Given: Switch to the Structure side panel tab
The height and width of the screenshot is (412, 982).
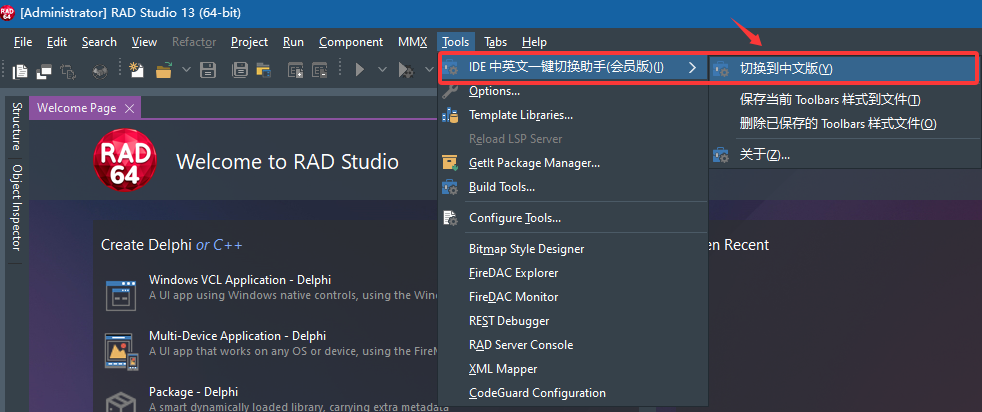Looking at the screenshot, I should tap(17, 125).
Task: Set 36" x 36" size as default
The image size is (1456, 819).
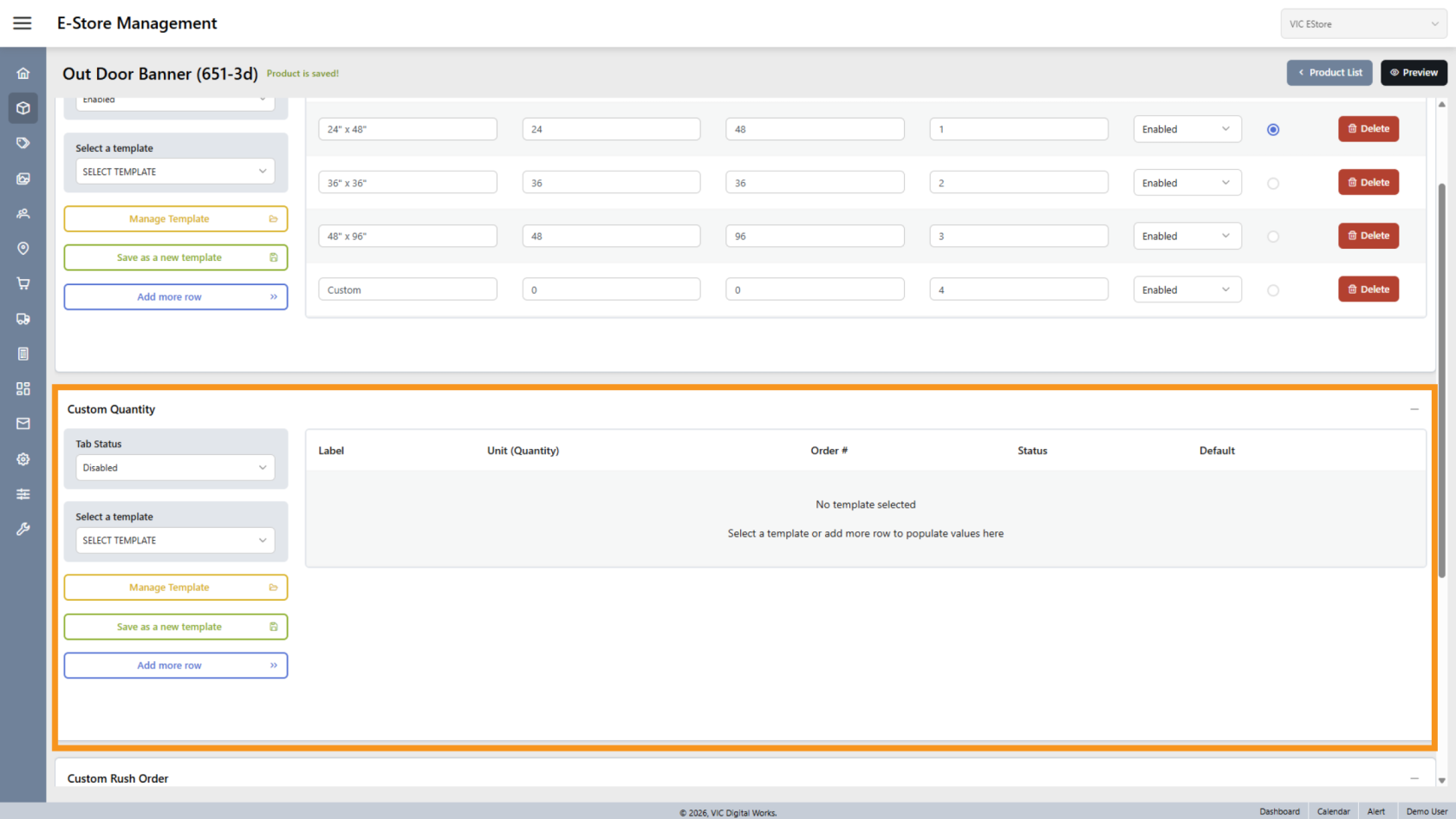Action: 1272,184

****

→ What is required: Each record must be returned exactly as it stands, and the images omitted.

→ Task response:
Given: Switch to the Structure side panel tab
The height and width of the screenshot is (412, 982).
Looking at the screenshot, I should tap(17, 125).
Task: Set 36" x 36" size as default
The image size is (1456, 819).
Action: 1272,184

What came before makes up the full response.